We live to raise the visibility of our program, increase headcount/program spend, drive business to our preferred suppliers and add that one last bullet point to be included in our performance review discussion. So in a case like this where a full hiring lifecycle includes entering the requirement in our requisitioning tool, routing it a through approvals, releasing it to our preferred suppliers, allowing suppliers to source candidates, reviewing the résumés, coordinating interviews, collecting and disseminating feedback, making offers, negotiating rates if needed, and receiving background clearance that two-week lead time may feel like two days.
Hold a Hiring Event
Here’s how we stay prepared for such scenarios: we hold recurring “Hiring Events” — a collaborative event showcasing a rotating subset of our preferred suppliers that have shown a commitment to the program and flexibility with the program office.
The goal is to take this alternative sourcing approach to fill multiple (or similarly grouped) “staff augmentation” contractor positions. And with all other placements we need to fill in the least amount of time with the best talent.

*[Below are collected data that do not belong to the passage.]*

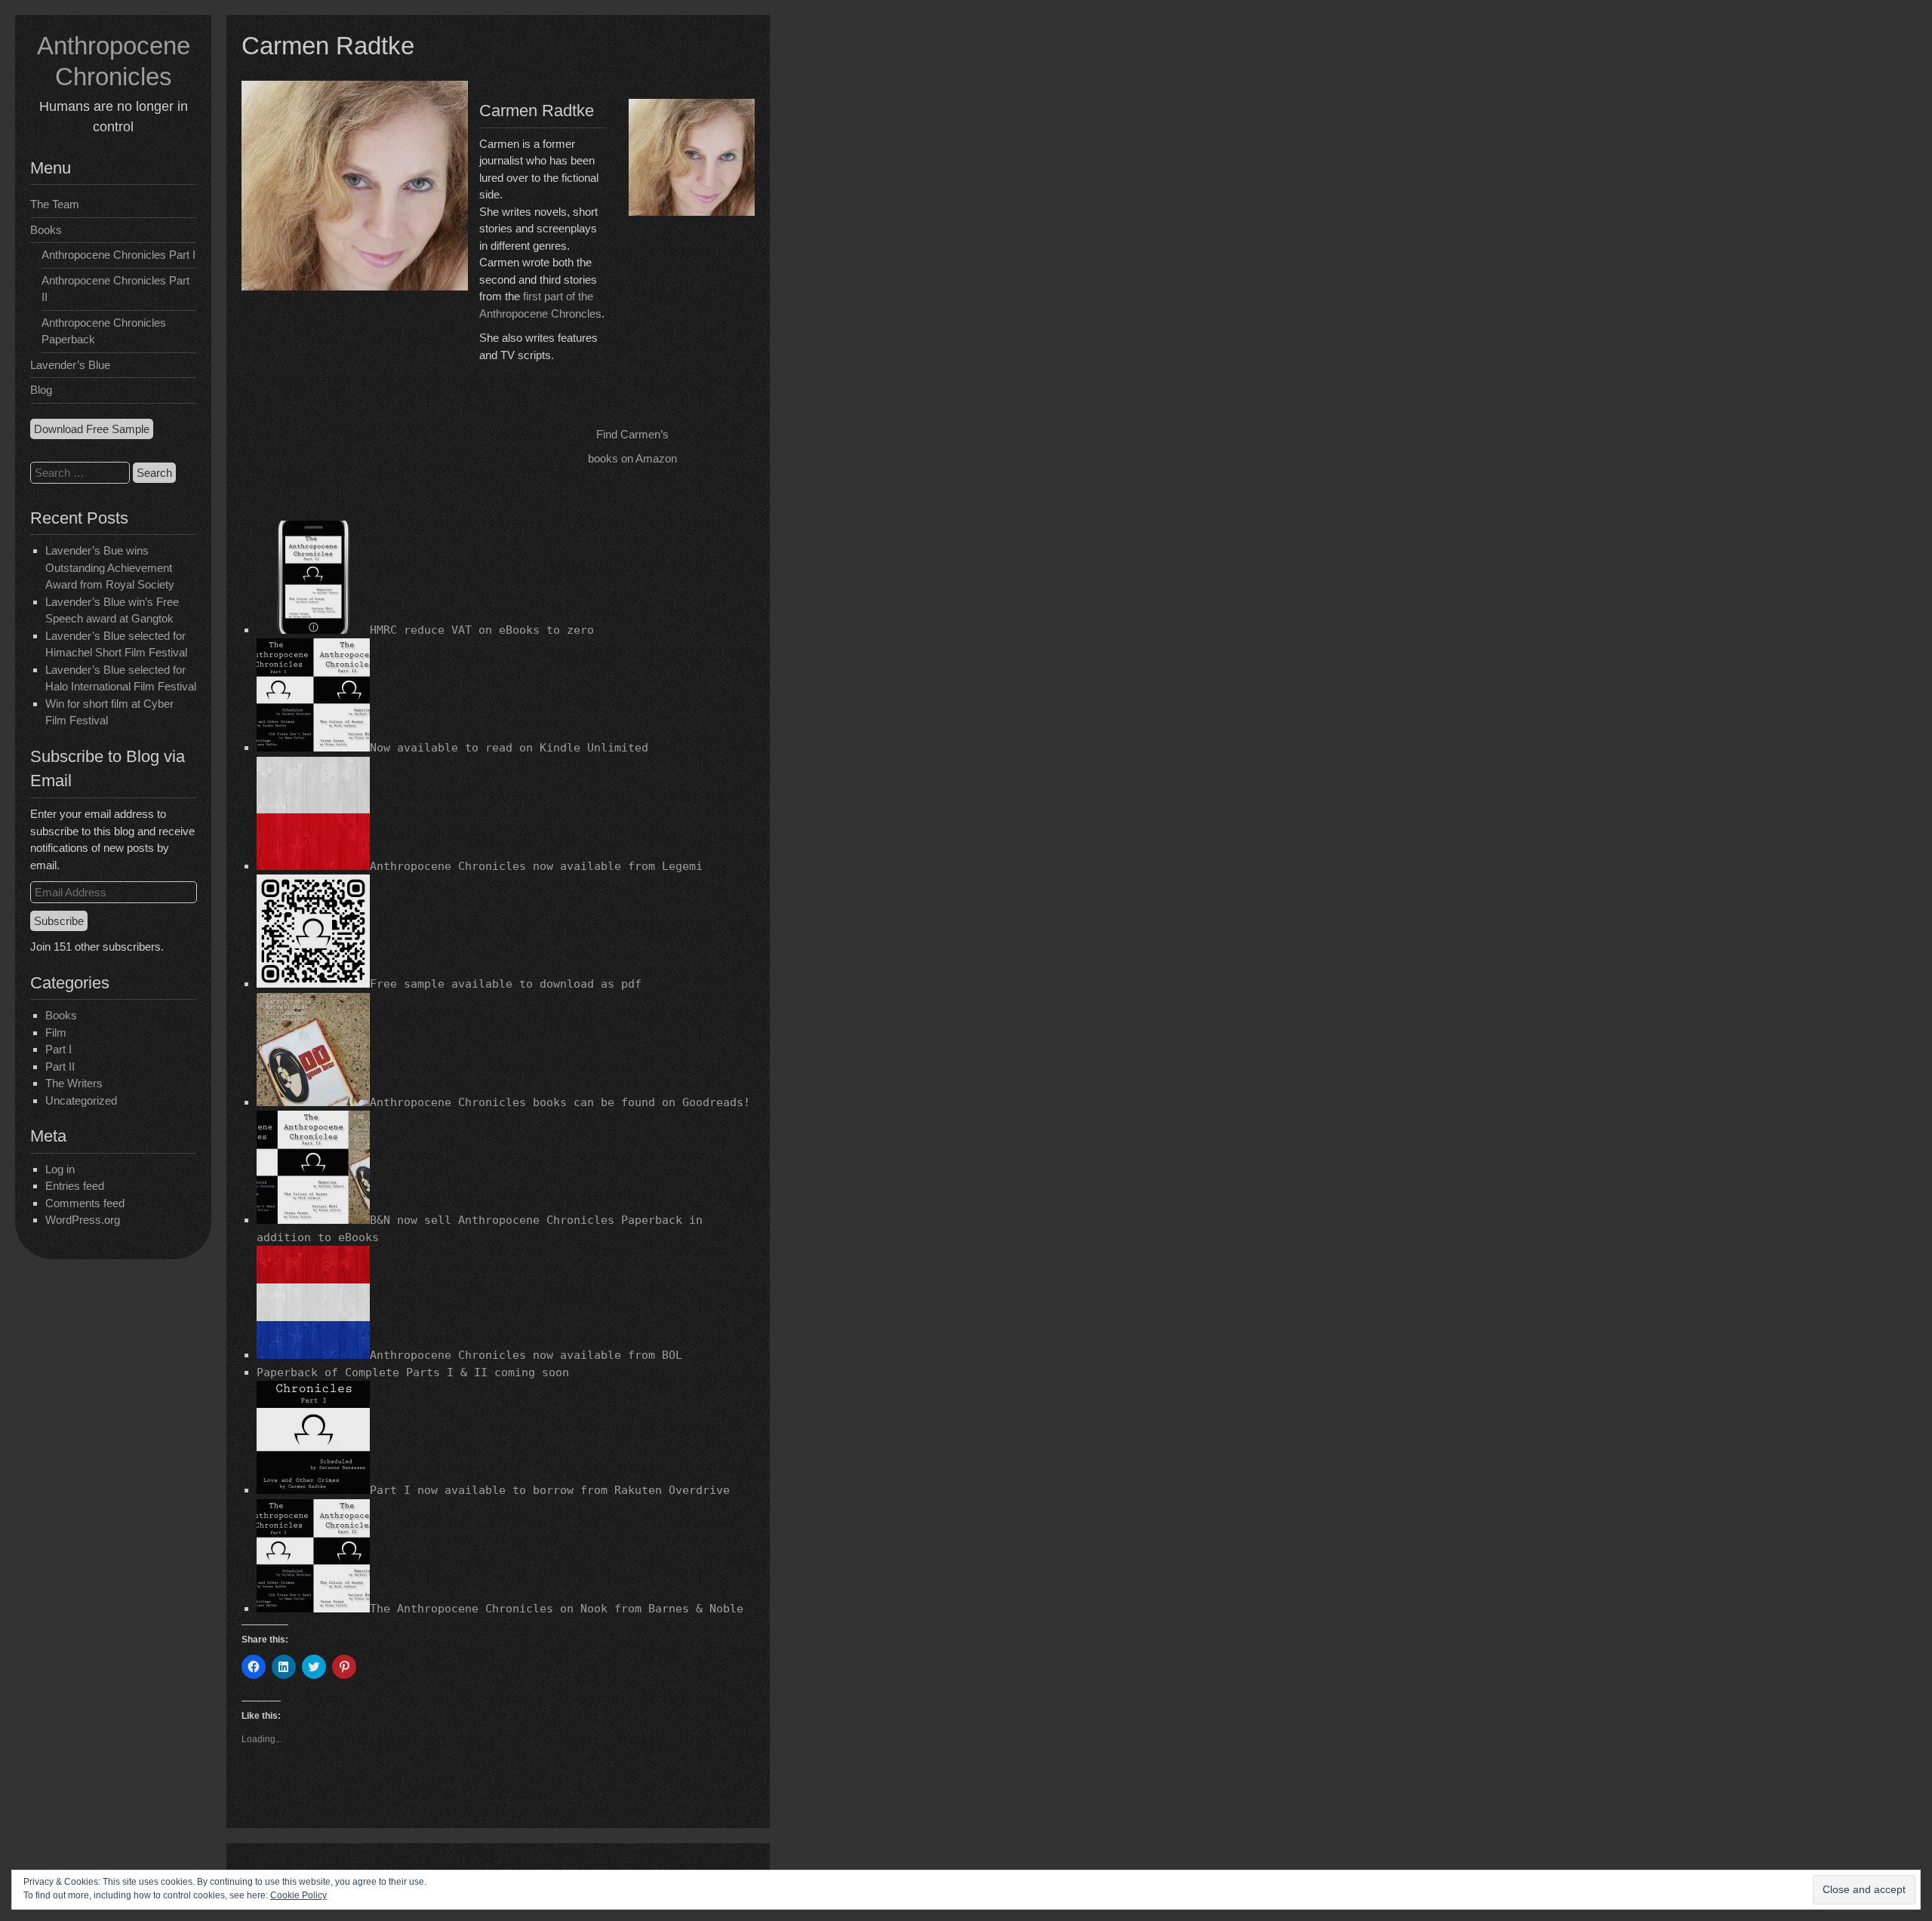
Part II (60, 1066)
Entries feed (74, 1185)
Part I (58, 1049)
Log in (60, 1169)
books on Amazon (632, 458)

Two critical factors for success in these events are: An understanding of what the engagement manager(s) will be responsible for as well a commitment to follow through as per the projected timeline, and selection of suppliers that can service the commodity and skill set with a robust recruiting engine to source quality candidate often for hard to fill the assignments in within the allotted timeframe.

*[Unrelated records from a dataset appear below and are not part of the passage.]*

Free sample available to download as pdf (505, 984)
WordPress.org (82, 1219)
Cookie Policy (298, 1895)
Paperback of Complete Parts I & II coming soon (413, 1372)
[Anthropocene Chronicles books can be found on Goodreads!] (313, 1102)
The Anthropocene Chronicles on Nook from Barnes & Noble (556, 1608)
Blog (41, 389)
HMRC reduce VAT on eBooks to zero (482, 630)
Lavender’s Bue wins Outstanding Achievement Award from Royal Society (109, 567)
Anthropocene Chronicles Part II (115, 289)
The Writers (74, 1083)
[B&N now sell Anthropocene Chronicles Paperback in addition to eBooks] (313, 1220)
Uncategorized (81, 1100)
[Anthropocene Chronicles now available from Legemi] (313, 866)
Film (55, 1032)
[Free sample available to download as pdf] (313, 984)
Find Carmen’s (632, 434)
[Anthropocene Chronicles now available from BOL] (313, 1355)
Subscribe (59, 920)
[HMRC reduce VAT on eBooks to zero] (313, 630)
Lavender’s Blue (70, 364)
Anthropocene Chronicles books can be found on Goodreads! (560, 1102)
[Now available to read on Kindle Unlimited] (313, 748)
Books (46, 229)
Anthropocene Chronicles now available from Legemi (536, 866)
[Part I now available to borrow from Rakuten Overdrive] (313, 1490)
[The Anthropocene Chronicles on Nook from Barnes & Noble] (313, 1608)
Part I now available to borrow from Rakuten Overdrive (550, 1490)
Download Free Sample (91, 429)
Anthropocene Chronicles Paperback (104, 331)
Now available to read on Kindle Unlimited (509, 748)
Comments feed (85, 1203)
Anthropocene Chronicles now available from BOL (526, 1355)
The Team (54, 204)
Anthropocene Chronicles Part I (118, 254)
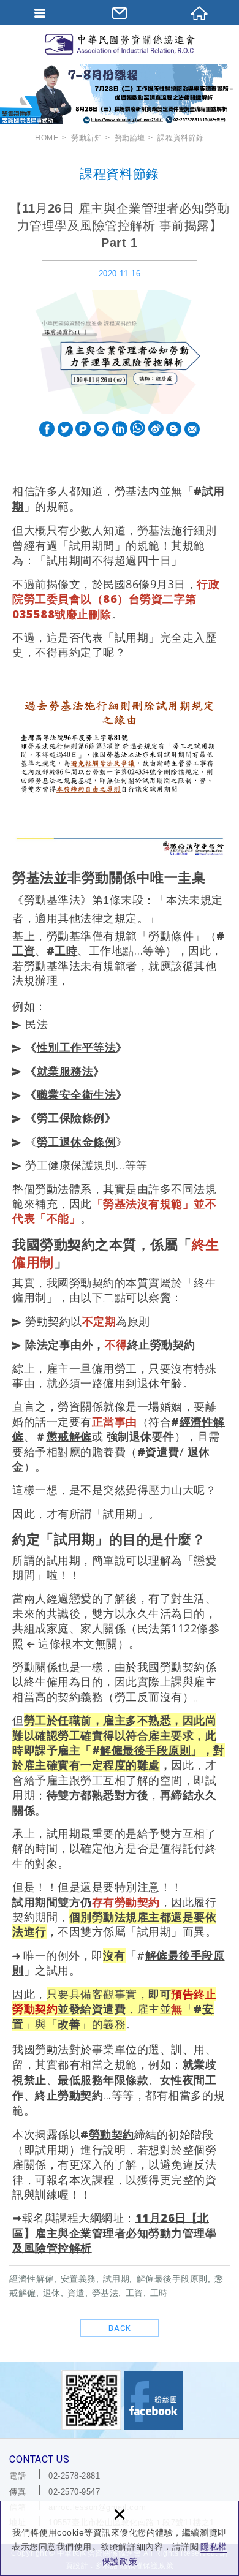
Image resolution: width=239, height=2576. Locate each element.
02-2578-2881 (74, 2475)
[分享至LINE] (101, 429)
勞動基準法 (52, 900)
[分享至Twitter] (65, 429)
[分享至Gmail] (192, 429)
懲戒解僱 (69, 1436)
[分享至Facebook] (47, 429)
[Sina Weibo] (156, 429)
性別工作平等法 (76, 1047)
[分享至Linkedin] (119, 429)
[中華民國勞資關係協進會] (119, 44)
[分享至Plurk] (83, 429)
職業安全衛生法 (76, 1094)
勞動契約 (111, 2134)
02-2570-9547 (74, 2491)
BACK (119, 2328)
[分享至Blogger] (173, 429)
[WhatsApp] (137, 429)
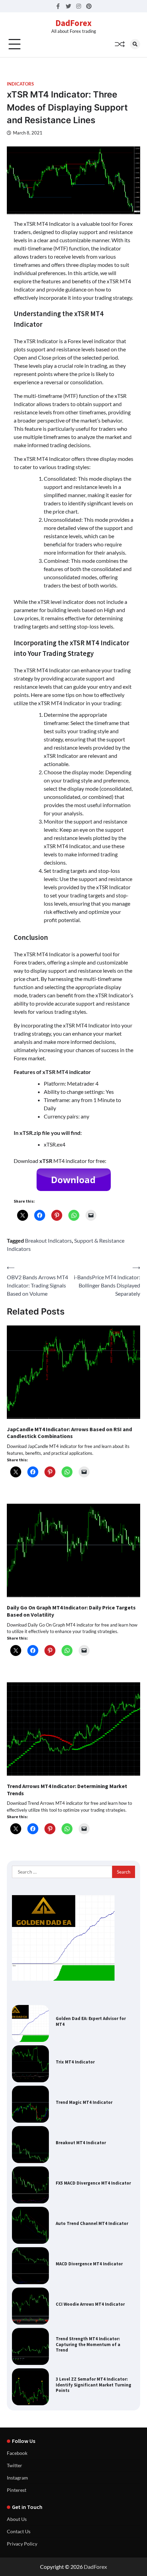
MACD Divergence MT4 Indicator (89, 2264)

This alternative sourcing method has become very popular with our preferred suppliers as well — to the point that some suppliers have begun proposing a hiring event to managers. The program office or designated managed service provider will develop a timeline, select a subset of the preferred suppliers, lead a supplier conference call, often with the engagement manager present, manage the interview day or days as there may be successive interview dates, determine a deadline for submissions, review resumes and schedule interviews, gather candidate feedback and debriefing with hiring manager and CRM representative, and extended offers to the candidate’s agency.
We have facilitated in numerous hiring events staffing a considerable number of contingent workers in 2013 alone. Through aggressive yet reasonable timelines, these events helped our end clients meet their project deadlines. This is just good business.
Kimberly Bedeau is program manager, contingent resource management | global sourcing and procurement services, for AIG.